本当は次の仕事が決まるまで、会社には退職のことを言わないつもりだったのですが、責任のある立場でしたし、激務だったため、仕事を続けながらの転職活動には限界がありました。コンサルタントと相談して、会社に退職したい旨を正直に説明し、退職前に転職活動に充てられる期間を確保しました。
じっくり転職活動ができるようにはなりましたが、希望条件と100%マッチする求人はなかなかありません。選考も不採用になったり、面接結果の回答がなかなか得られなかったりと、順調とは言えず……。退職時期は3カ月後でしたので、「早く転職先を決めなくては」と焦りましたし、不安もどんどん募っていきます。精神状態としてはかなりきついものがありました。しかし、コンサルタントは「極端に条件を落とさない方がいい」と助言してくれて、粘り強く求人の提案を続けてくれました。 結果、5病院・クリニックを運営する医療法人社団 聖仁会から採用をいただき、2018年12月に事務次長として入職しました。横浜甦生病院を経て、栄聖仁会病院に異動になり、現在は事務長を勤めています。
サラリーマン人生の集大成。「知見・経験をフルに生かし、法人に貢献したい」
――2度目の事務長業務ですが、未経験のときと比べていかがですか。
佐賀時代は、自分の経験のなさから十分に対応できない歯がゆさに苦しみました。しかし、当時起きていた課題は、現在の病院でもデジャブのように起きて、前の病院で出せなかった回答を、今ようやく返せているような感覚があります。未経験で闘い方もわからないまま、試行錯誤していた日々はつらかったですが、自分の中に経験値としてしっかり蓄積されていたんだなとしみじみ感じています。
50代半ばになり、私のサラリーマン人生も集大成を迎えています。自分のために働く時期は過ぎ、今は「働いているみんなが幸せになれるように」という気持ちが強くなってきました。自分が培ってきた知見・経験をフルにいかして、聖仁会にできる限り貢献したいというのが正直な思いです。
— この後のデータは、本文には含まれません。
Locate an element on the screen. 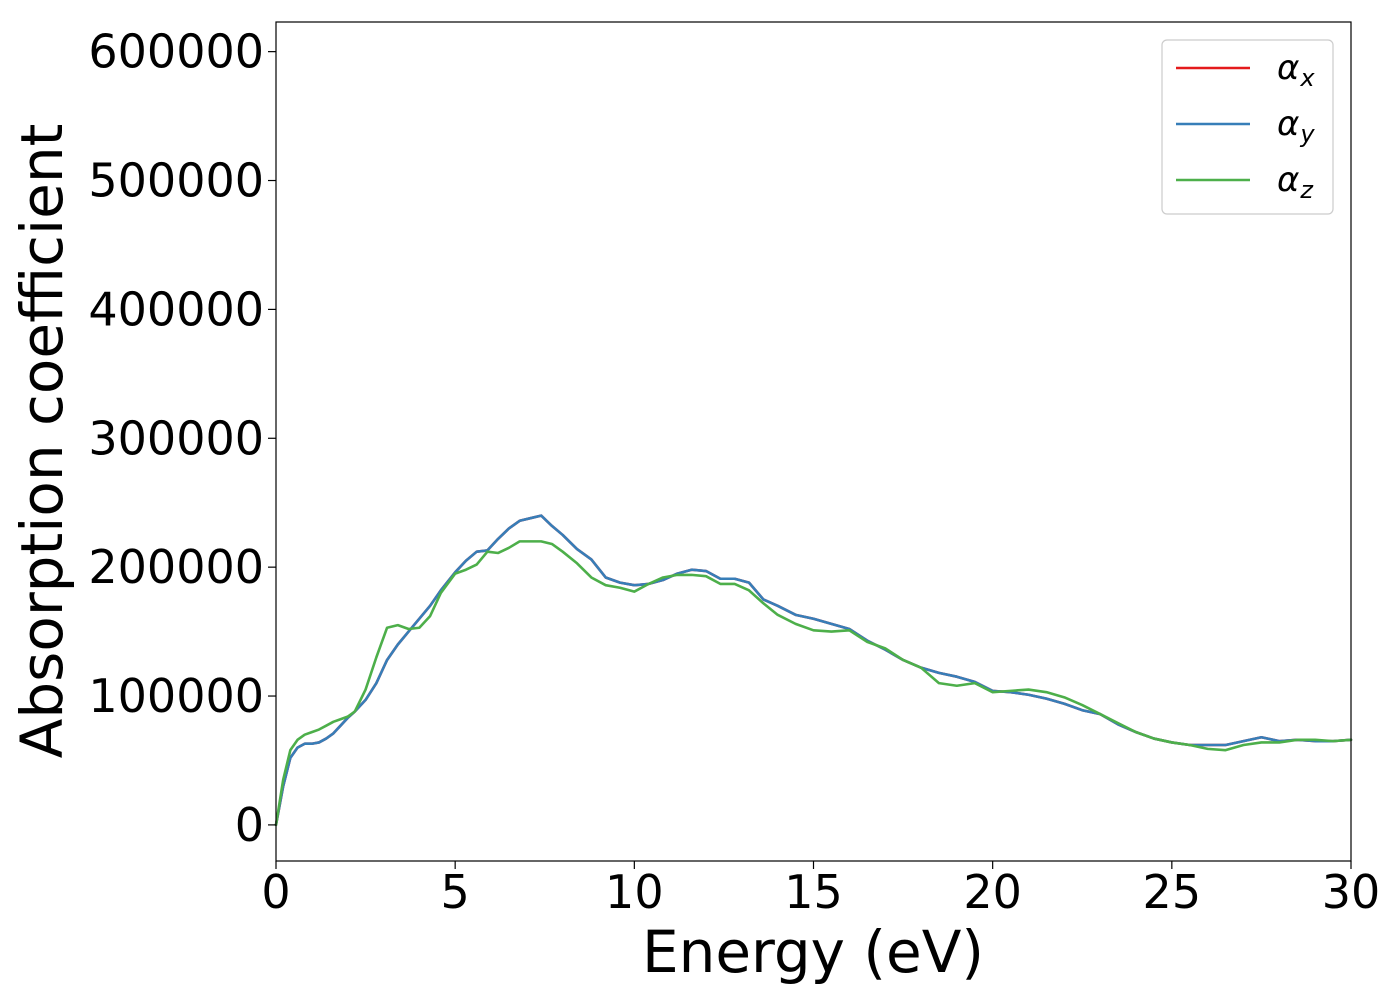  legend-label-x: αx is located at coordinates (1296, 70).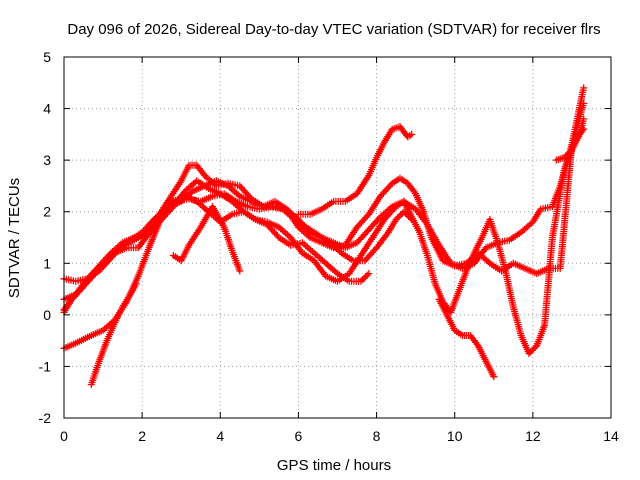 The height and width of the screenshot is (480, 640). I want to click on x-tick-label: 2, so click(142, 436).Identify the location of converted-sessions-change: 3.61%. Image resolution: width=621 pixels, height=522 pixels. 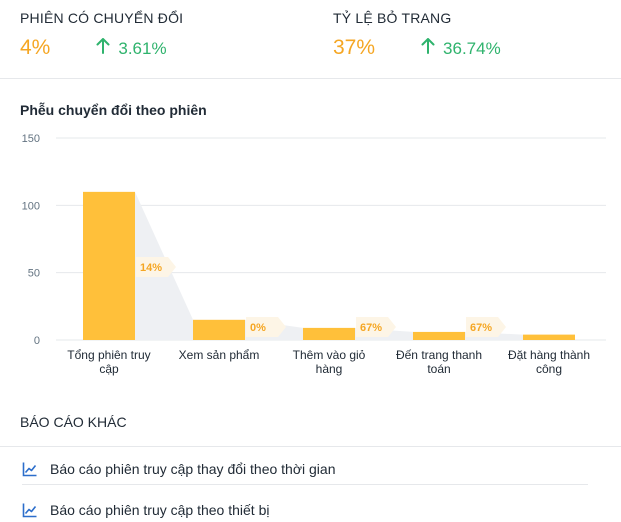
(132, 48).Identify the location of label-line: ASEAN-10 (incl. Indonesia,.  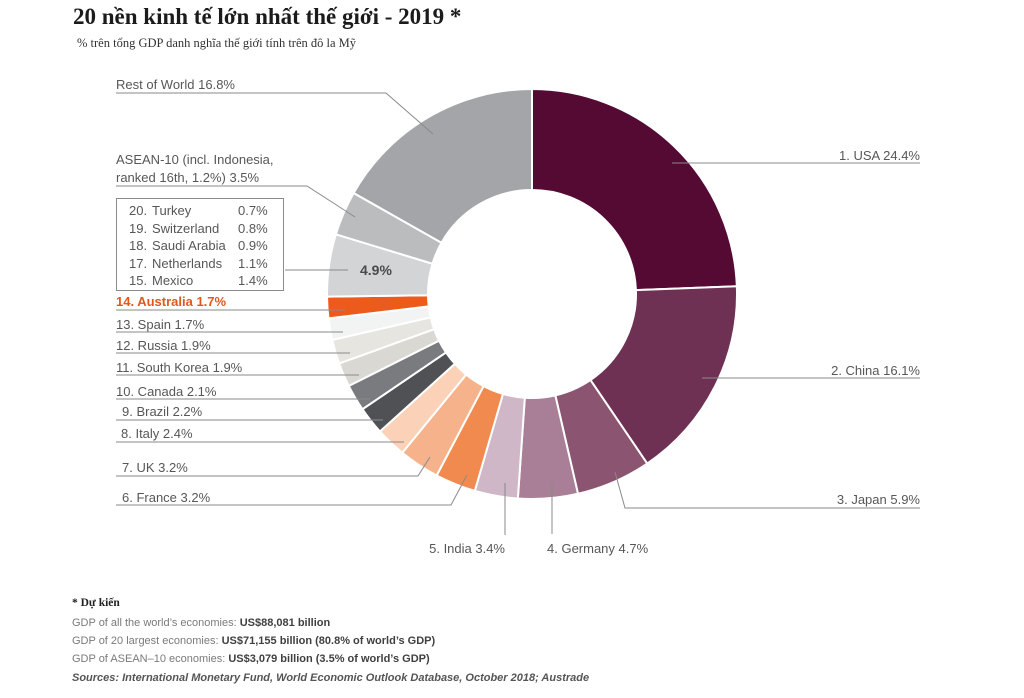
(195, 160). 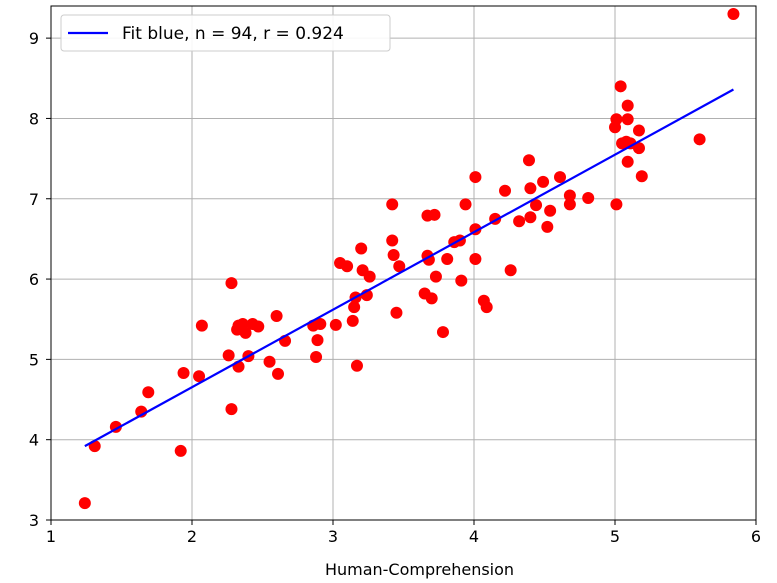 What do you see at coordinates (51, 536) in the screenshot?
I see `x-tick-label: 1` at bounding box center [51, 536].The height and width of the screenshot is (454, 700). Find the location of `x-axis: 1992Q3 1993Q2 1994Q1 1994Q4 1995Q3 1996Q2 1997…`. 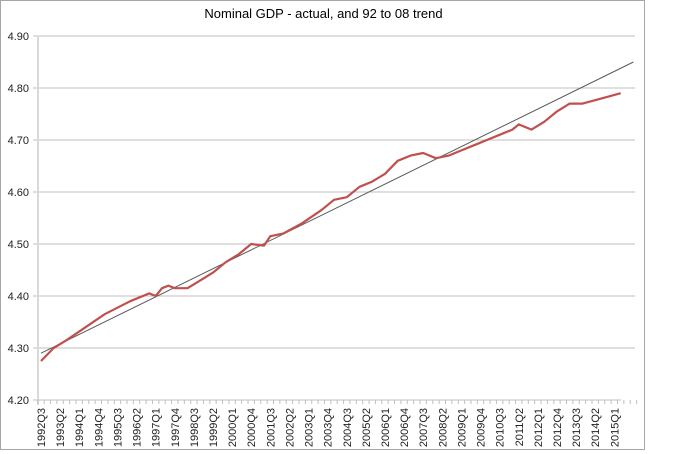

x-axis: 1992Q3 1993Q2 1994Q1 1994Q4 1995Q3 1996Q2 1997… is located at coordinates (337, 423).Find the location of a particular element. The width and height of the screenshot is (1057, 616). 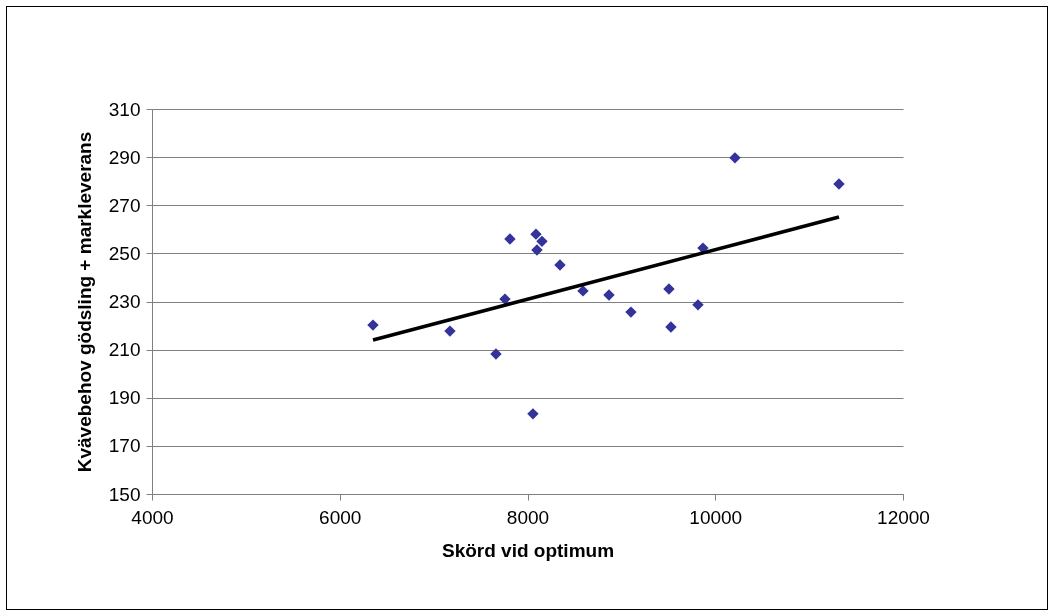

聖仁会は理事長がドクターではないこともあり、事務長の裁量が大きいと感じています。その分、自分で考えて物事を動かして行くチャレンジ精神や、それによって生まれた成果をしっかりと評価していただけるため、私自身はもちろんですが、若い事務職員にとっても非常に魅力的な環境だと感じています。栄聖仁会病院に異動して1年が経ちました。まだまだ課題はたくさんありますので、これからいろんなことを仕掛けていきたいです。